* [PROBLEM]
When you reach the line containing "Instruction: Select reviewer", begin copying, and keep copying each line exactly until the listing ends.

* [SOURCE INFORMATION]
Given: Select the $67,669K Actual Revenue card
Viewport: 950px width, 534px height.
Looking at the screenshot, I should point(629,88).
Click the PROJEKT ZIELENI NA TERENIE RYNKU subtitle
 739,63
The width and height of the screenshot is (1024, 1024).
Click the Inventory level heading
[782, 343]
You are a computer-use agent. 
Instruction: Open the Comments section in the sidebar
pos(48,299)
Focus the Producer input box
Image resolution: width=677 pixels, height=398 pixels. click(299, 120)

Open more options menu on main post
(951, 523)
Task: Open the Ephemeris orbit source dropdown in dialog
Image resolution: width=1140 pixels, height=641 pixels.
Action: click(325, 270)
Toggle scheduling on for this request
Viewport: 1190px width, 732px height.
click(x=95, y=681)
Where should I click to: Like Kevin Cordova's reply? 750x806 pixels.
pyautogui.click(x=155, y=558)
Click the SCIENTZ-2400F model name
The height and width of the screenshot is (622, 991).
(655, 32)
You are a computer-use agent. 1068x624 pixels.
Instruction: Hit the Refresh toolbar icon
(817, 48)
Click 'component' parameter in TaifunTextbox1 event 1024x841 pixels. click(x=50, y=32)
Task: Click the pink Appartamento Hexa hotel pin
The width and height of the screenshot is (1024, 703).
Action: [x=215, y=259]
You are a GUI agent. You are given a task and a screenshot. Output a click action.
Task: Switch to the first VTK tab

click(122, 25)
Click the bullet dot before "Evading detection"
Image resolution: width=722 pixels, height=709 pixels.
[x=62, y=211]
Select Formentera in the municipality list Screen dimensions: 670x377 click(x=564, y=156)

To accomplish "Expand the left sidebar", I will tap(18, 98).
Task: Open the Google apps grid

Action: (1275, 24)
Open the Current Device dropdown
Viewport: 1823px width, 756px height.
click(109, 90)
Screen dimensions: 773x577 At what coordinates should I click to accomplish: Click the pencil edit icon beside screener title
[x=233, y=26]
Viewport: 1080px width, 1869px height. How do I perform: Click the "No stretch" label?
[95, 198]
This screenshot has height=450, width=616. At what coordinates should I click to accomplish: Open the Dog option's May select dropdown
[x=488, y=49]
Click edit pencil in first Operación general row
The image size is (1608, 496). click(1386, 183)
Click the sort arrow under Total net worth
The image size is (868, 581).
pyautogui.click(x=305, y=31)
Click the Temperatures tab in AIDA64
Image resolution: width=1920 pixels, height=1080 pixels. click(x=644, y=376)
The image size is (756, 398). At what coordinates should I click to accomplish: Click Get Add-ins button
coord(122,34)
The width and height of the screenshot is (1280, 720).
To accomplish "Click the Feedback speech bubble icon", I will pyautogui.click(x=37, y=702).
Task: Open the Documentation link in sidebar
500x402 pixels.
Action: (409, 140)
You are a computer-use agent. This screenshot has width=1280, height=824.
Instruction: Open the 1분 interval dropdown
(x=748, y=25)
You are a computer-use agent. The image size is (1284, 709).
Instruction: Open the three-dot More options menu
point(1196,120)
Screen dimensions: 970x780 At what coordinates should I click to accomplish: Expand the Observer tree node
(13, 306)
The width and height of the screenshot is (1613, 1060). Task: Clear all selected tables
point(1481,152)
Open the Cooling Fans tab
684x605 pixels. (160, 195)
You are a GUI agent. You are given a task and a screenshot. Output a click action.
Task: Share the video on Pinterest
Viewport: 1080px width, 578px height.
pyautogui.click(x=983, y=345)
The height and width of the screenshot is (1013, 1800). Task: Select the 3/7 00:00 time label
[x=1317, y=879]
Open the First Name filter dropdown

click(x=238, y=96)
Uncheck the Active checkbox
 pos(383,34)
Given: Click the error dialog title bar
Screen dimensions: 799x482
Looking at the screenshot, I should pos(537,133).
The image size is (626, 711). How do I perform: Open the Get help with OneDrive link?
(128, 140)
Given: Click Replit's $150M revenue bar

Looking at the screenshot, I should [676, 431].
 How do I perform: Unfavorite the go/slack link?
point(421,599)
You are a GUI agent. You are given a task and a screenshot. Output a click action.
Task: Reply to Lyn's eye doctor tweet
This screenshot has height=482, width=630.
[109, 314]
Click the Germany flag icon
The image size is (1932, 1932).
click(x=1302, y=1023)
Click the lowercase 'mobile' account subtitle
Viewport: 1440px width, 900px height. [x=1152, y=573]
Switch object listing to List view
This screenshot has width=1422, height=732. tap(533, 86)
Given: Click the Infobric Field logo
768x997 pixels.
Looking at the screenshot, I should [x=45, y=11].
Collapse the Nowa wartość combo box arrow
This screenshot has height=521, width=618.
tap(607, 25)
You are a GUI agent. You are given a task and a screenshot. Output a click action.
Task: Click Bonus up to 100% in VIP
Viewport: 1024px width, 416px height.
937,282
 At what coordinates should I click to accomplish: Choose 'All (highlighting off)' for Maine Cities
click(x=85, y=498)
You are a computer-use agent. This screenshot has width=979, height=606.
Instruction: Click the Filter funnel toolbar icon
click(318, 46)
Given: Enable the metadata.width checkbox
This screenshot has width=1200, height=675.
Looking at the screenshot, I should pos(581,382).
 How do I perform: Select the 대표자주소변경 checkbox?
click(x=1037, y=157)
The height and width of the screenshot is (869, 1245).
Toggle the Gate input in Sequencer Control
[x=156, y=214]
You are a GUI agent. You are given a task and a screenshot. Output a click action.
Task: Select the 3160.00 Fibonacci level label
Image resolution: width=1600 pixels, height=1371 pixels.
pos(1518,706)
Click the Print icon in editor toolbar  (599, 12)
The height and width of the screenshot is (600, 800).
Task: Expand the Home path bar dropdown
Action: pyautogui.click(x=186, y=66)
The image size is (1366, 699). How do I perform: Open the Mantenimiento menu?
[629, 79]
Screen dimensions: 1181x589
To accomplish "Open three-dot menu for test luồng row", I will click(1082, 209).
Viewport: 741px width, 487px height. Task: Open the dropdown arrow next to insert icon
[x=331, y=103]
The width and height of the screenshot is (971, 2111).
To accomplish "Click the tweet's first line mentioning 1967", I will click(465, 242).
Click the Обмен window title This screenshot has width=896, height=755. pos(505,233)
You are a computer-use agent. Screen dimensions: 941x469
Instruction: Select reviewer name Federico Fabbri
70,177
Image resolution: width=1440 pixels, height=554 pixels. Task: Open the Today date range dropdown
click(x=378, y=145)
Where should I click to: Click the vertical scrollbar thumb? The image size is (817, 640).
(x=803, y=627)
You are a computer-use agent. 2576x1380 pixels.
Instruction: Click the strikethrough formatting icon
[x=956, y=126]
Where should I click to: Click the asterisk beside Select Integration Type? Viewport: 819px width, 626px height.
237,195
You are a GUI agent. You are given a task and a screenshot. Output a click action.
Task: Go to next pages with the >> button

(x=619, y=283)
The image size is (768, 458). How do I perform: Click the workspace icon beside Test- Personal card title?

* [TASK RESPONSE]
Instruction: Select reviewer name Federico Fabbri
70,177
Image resolution: width=1440 pixels, height=554 pixels. Task: Open the Today date range dropdown
click(x=378, y=145)
Where should I click to: Click the vertical scrollbar thumb? The image size is (817, 640).
(x=803, y=627)
You are a computer-use agent. 2576x1380 pixels.
Instruction: Click the strikethrough formatting icon
[x=956, y=126]
Where should I click to: Click the asterisk beside Select Integration Type? Viewport: 819px width, 626px height.
237,195
You are a GUI agent. You are given a task and a screenshot. Output a click action.
Task: Go to next pages with the >> button

(x=619, y=283)
The image size is (768, 458). How do I perform: Click the workspace icon beside Test- Personal card title?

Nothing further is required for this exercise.